- WHAT YOU HAVE TO DO: Restate exactly the lines below, from the one containing "You are a computer-use" through the final line, and leave out the pictures.

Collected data
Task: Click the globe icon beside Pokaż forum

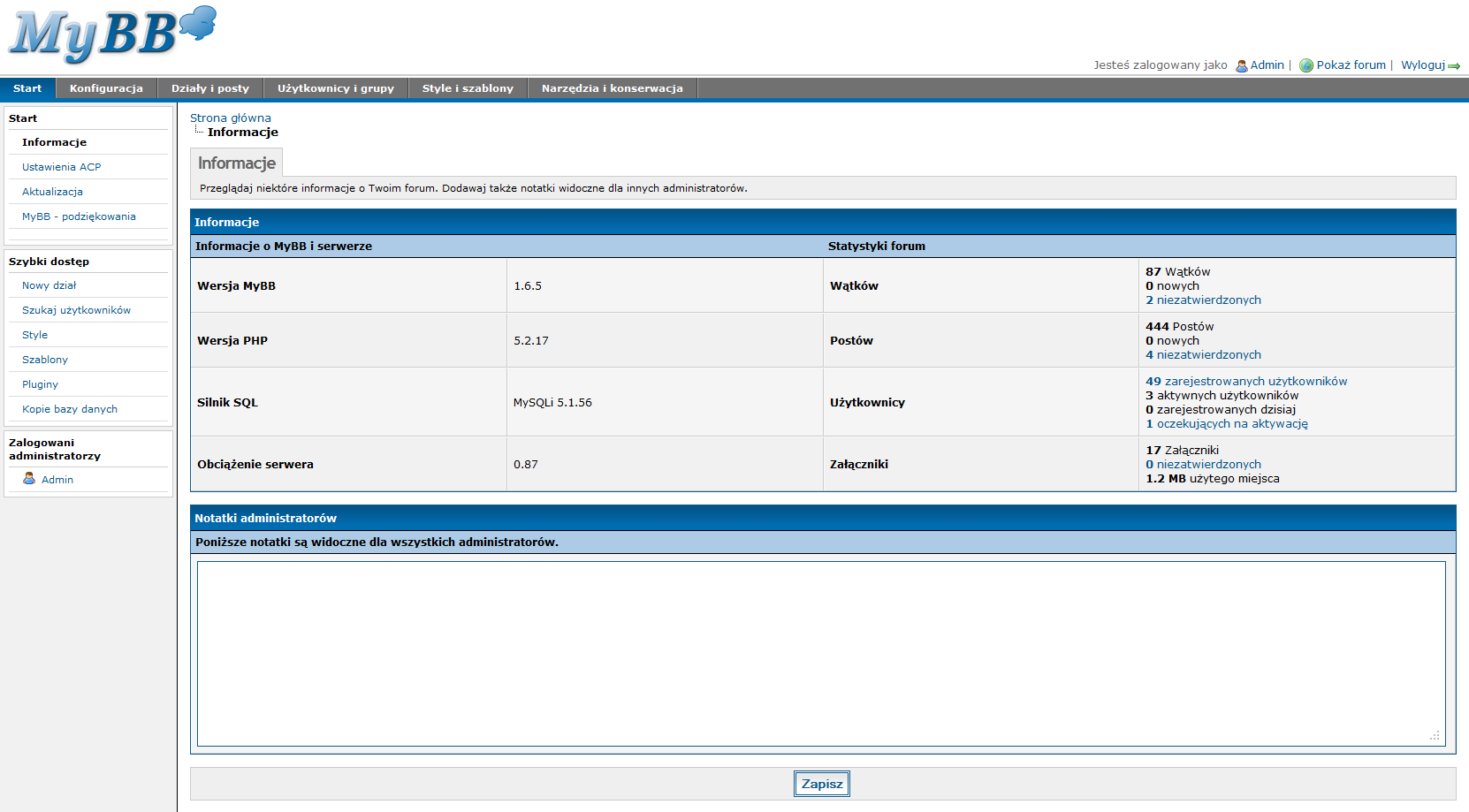Action: point(1305,65)
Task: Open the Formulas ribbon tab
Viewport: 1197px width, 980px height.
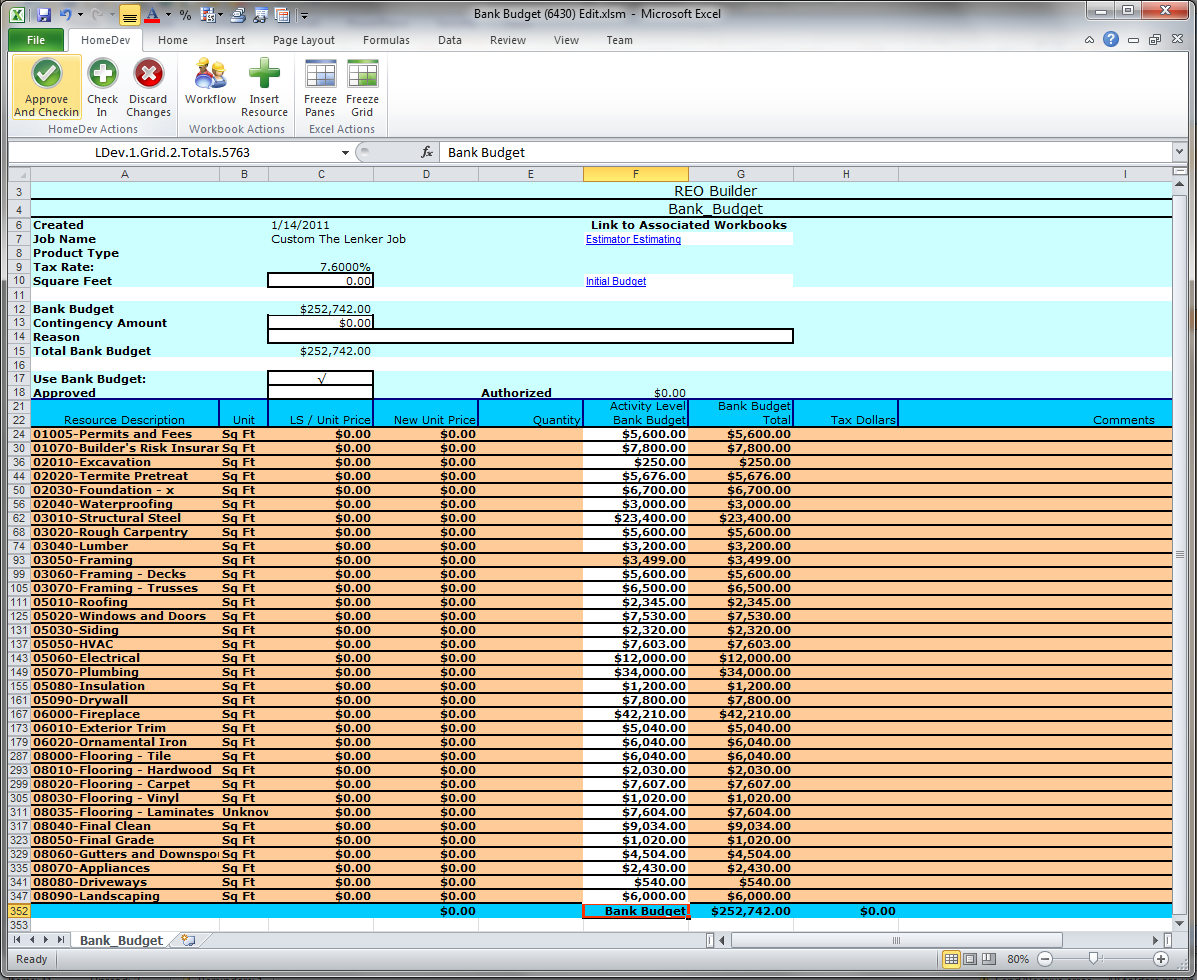Action: [386, 40]
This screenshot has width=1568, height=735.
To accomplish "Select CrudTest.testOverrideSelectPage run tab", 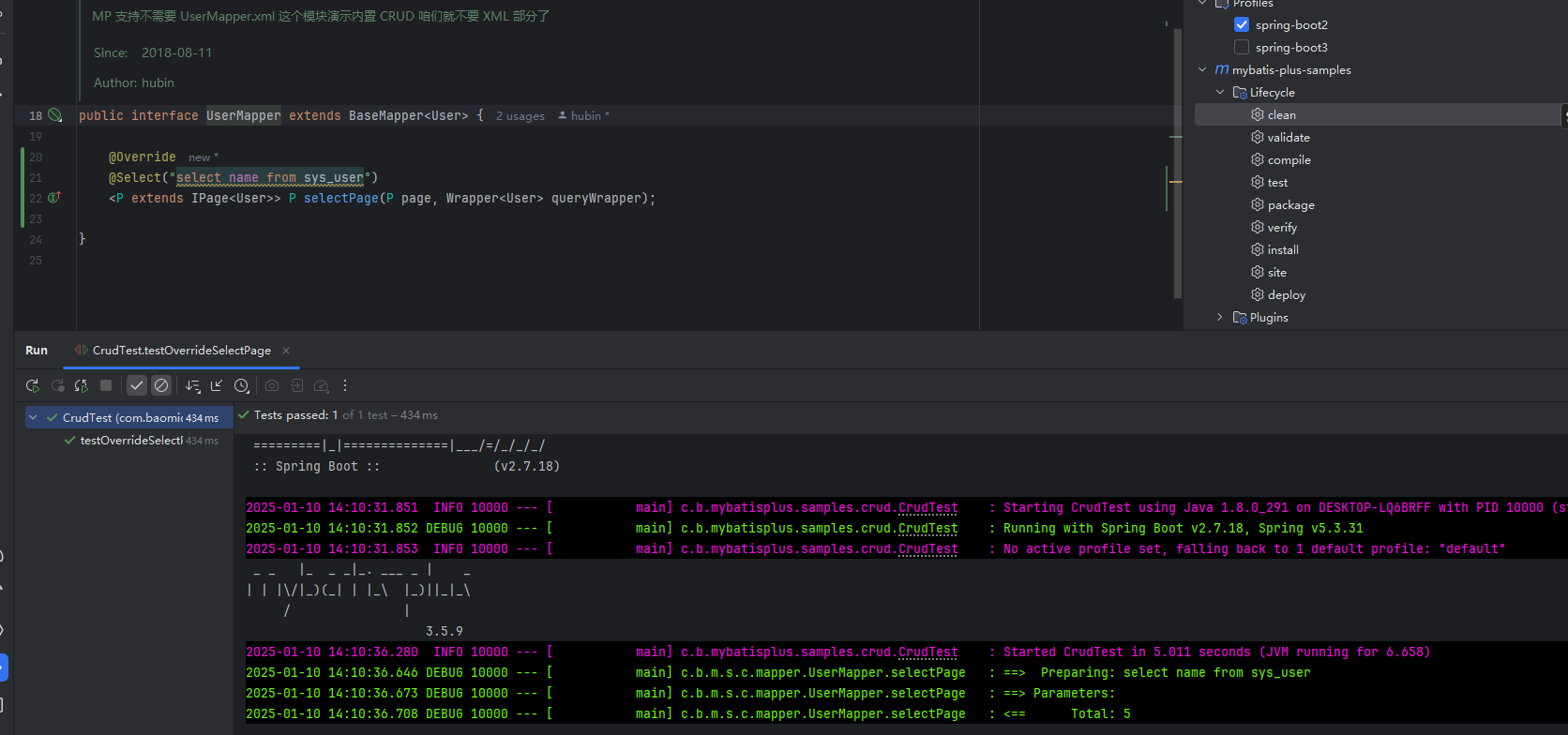I will [x=181, y=351].
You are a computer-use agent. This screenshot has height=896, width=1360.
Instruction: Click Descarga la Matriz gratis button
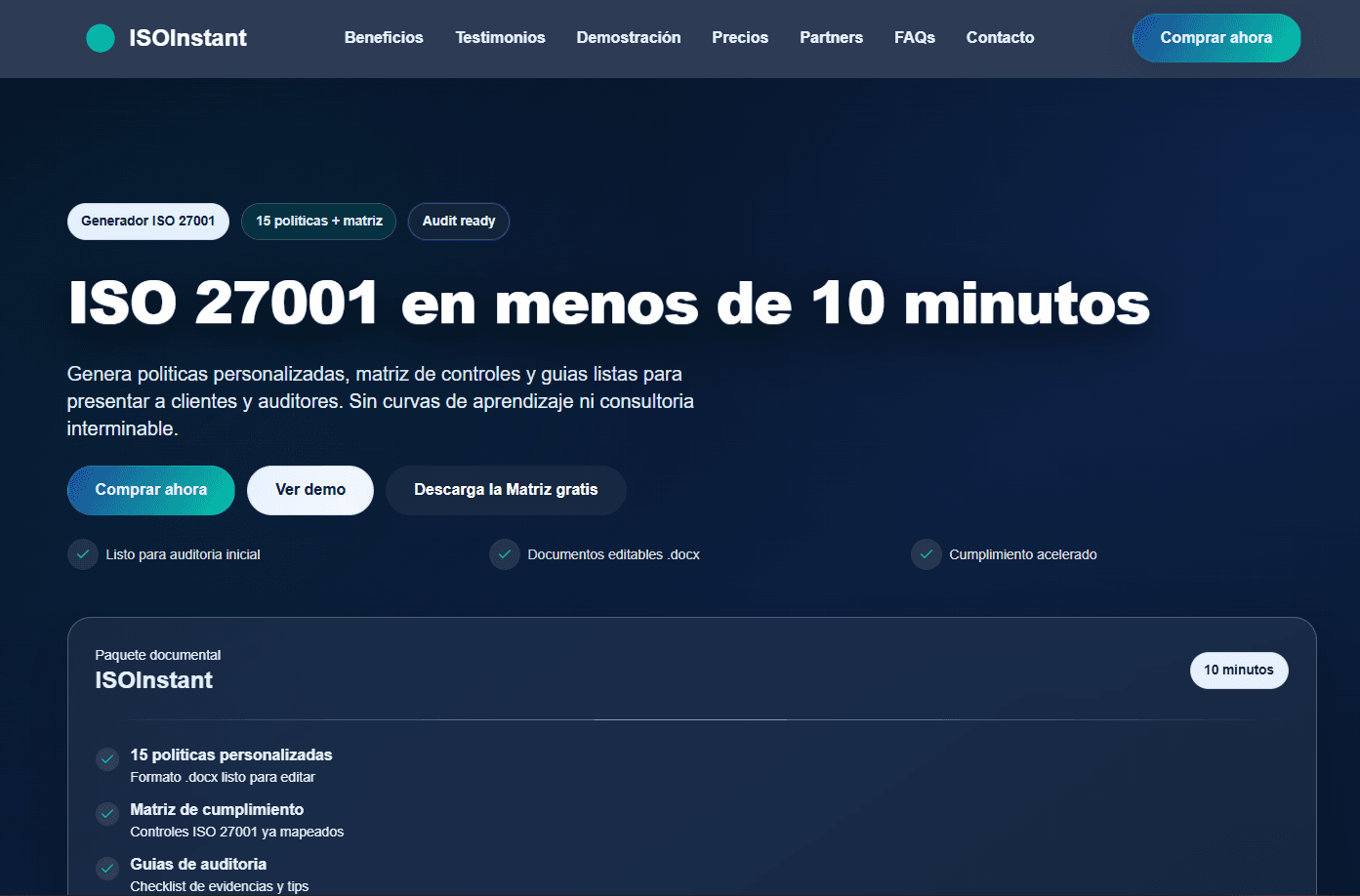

- THE ANSWER:
You are a computer-use agent. This screenshot has height=896, width=1360.
Instruction: Click Descarga la Matriz gratis button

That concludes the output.